Unlatch the door of the typical 500-foot-long chicken house, and a blanket of sepia-white baby birds not making a peep stare at you through the dark haze
of nauseating toxic gases
and floating debris of feathers, skin particles, and pathogens. Though just a few weeks old, most chickens bred
for the meat industry are too painfully lame to stand up normally, let alone walk, due to their forced rapid growth
rate and heavy bodies that feel when you pick one up like a sad sack of wet cement. With the added stress of no natural sunlight or exercise, their joints
are too soft to carry their weight. Falsely marketed as “healthy,” these birds are imprisoned in alien, diseased and dysfunctional bodies in
total confinement buildings within a global system of confinement and abuse for which the word hellish seems inadequate.
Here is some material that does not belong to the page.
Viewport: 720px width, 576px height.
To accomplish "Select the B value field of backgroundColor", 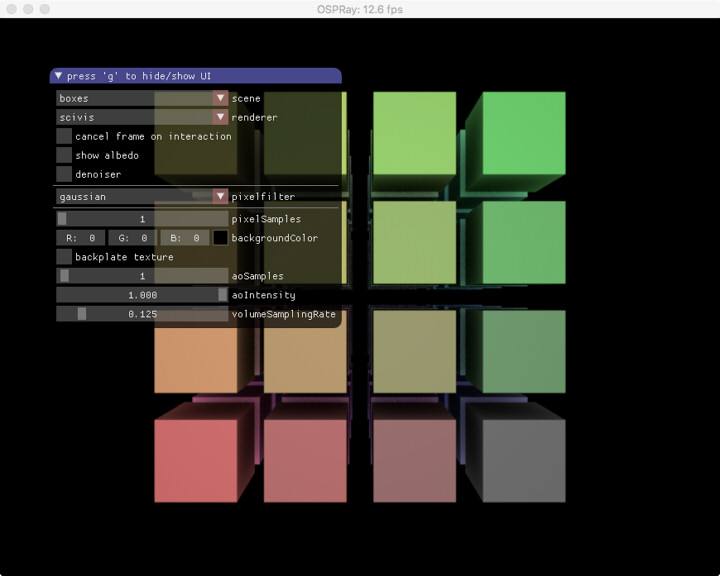I will tap(185, 238).
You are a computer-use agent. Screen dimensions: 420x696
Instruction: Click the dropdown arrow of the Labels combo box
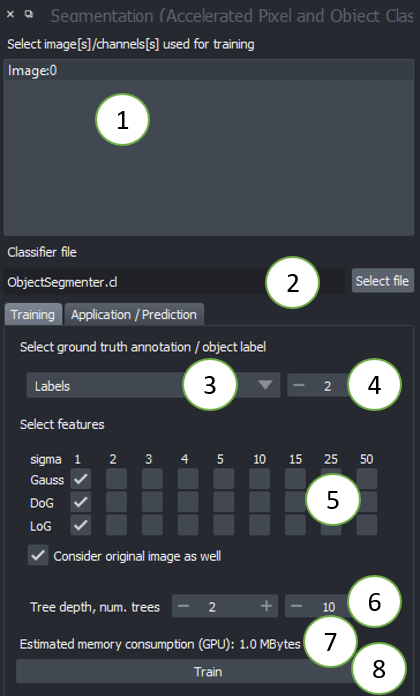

It isn’t only the toxic waste
environment; pathologies have been bred into the birds’ genes through the manipulative process that poultry researchers call “human controlled
evolution.” According to an article in the journal
International Hatchery Practice,
the chickens that people eat exhibit “a variety of health problems involving muscular, digestive, cardiovascular, integumentary, skeletal, and
immune systems” providing “solid evidence that anatomical anomalies have become deep-rooted in the phenotype of the contemporary broiler
chicken.”
I have come to know these birds well through decades of sanctuary care. Five years before founding United Poultry Concerns in 1990, I rescued a crippled
and abandoned “broiler” chicken named
Viva, who I like to say, started it all
because of how deeply she and her sweetness seeped into me back when I was considering starting an advocacy organization for farmed animals. Though
burdened with a manmade body, there was nothing inferior about her personally. Viva was expressive, responsive, communicative, affectionate, and alert. She
already had a voice including her soft little heart melting trills of contentment. I wish that everyone who thinks of chicken as just food whether
“healthy” or sickening could hear those trills and feel the beating pulse that I felt inside her body each time I held her close.